As a driver on a public highway system, I understand I may be stopped if driving erratically or checked randomly at a check point and subject to a number of tests to assure I was not, in fact, driving under the influence of drugs or alcohol. While I am aware I do not drink and or use drugs, I have displayed a behavior indicating there may be a problem, a performance indicator of a potential problem. The only way to make a determination if there is an actual problem is to investigate.
In 2002, following a Performance Evaluation by the legislature, the Idaho State Board of Medicine adopted rules allowing investigation based not on a violation of the Idaho Medical Practice Act, but on performance indicators. A proactive investigation, if you will.
The performance indicators were adopted from the FSMB guidance at the time and include behaviors or characteristics that may indicate a potential problem.
The indicators include, but are not limited to:
Frequent changes in geographical location
Number of inactive licenses held
Number of malpractice complaints
Number of complaints
Failure to obtain specialty board certification
Changes in area/specialty without formal retraining
Physicians without hospital privileges or medical practice affiliation who are not routinely subject to peer review
Physician performance and outcome data received from sources such as Professional Review Organizations
Disciplinary reports from managed care organizations
Disciplinary reports by other government agencies
It is not the intent of the rules to seek out and discipline individuals who may have a problem, but, instead, to use the performance indicators to identify potential problems and avert an adverse action for the public and the physician in as many instances as possible. The Idaho State Board of Pharmacy and the Idaho Board of Medicine have a cooperative relationship. The pharmacy board refers suspicious or concerning prescribing practices to the medical board. The medical board is then able to review the care, appropriateness of the prescribing and intervene with education and or training where possible.
The Idaho Board of Medicine also reviews malpractice complaints and is able to obtain information relating to many of the indicators on renewal information and agency reports the board receives. The board may now investigate on the basis of these performance indicators instead of a violation of the Medical Practice Act or rules.
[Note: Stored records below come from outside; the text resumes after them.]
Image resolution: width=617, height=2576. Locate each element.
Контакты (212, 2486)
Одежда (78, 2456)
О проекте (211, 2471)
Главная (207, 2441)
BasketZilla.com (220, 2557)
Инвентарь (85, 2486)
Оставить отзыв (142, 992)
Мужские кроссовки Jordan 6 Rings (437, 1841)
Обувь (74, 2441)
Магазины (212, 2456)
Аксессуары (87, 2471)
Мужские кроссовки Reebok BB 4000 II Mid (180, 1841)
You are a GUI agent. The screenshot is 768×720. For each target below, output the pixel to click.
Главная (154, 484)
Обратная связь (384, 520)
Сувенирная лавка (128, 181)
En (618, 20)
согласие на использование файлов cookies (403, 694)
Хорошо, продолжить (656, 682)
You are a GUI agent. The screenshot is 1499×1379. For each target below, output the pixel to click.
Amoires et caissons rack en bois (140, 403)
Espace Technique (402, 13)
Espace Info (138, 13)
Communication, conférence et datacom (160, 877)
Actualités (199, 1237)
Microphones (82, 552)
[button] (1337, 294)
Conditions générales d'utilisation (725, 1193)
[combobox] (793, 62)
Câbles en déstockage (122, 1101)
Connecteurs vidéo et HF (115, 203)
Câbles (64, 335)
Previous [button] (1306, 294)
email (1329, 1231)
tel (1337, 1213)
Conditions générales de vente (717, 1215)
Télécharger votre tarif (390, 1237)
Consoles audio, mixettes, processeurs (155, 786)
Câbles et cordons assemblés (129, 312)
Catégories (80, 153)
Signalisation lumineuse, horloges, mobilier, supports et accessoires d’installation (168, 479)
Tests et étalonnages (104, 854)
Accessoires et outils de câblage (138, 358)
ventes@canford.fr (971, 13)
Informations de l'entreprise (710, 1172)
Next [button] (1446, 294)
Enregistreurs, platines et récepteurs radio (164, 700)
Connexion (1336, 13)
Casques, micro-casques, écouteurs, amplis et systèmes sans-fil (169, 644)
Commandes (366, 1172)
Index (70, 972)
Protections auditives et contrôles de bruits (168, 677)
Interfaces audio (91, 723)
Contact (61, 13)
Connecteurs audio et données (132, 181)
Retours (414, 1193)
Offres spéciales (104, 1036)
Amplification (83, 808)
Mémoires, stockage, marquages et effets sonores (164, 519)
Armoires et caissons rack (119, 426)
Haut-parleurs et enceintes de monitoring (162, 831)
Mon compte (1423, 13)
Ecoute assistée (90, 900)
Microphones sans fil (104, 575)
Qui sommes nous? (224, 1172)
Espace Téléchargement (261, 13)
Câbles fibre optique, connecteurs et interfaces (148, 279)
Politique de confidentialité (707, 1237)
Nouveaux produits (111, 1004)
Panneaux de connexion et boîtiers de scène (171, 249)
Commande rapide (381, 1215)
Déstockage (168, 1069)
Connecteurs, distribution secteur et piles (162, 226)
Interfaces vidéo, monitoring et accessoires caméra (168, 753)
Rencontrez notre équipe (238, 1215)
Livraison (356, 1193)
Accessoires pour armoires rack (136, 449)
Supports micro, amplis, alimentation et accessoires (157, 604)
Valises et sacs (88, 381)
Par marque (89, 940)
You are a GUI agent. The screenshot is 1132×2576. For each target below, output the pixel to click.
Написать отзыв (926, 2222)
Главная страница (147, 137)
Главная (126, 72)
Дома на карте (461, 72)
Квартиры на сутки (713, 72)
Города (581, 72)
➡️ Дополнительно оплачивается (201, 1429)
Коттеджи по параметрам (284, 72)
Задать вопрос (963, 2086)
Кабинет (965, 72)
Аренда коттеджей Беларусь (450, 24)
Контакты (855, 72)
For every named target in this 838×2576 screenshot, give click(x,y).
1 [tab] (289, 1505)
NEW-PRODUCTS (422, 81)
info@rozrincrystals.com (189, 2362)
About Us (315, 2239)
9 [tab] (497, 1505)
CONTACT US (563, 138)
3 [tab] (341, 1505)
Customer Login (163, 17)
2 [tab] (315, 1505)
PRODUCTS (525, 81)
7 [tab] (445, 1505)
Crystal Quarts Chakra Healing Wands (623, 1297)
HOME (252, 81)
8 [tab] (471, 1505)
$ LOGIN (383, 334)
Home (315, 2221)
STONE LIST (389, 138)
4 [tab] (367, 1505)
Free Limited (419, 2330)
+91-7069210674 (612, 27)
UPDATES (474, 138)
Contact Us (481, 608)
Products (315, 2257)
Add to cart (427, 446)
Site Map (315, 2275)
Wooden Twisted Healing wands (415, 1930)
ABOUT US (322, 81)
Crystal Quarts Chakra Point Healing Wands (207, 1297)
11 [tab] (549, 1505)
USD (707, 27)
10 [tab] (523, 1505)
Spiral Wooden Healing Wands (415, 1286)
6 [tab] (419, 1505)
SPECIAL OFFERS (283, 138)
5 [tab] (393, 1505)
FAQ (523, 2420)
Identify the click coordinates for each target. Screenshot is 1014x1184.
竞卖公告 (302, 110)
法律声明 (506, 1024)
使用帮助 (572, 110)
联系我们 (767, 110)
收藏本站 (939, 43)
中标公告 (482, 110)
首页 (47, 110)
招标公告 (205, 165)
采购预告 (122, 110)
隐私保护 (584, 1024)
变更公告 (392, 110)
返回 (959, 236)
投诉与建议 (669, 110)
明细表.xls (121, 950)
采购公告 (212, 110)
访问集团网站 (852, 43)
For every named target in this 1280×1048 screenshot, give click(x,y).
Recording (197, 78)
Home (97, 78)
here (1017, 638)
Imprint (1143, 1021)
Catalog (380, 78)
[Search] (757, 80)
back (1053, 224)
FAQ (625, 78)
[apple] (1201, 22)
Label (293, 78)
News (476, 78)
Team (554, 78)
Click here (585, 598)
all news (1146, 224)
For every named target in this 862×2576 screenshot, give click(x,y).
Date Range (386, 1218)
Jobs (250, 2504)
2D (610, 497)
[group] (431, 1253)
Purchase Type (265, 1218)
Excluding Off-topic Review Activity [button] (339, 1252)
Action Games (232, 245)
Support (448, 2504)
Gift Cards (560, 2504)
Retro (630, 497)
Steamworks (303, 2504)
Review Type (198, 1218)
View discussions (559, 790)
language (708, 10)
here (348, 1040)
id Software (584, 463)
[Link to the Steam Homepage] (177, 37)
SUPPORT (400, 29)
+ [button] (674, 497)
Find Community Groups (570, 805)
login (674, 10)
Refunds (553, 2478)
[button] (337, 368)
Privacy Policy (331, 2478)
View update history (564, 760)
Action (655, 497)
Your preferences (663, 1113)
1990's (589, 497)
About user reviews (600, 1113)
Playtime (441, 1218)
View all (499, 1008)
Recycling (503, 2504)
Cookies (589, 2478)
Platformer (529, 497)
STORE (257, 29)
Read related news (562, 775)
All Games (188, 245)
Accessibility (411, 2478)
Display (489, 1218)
It no longer has to wait for the adverse event to occur, but may investigate a physician’s practice proactively based on these performance indicators.
I would love to be able to say the board is able to review all the performance indicators for each licensee of the board and take some proactive measure before an adverse event occurs, but I cannot. Like most other boards, the Idaho State Board of Medicine lacks the investigative staff, and funds to be able to fully implement and monitor the performance indicators. But the Idaho State Board of Medicine does now have another powerful tool to use in its mission of public “protection.”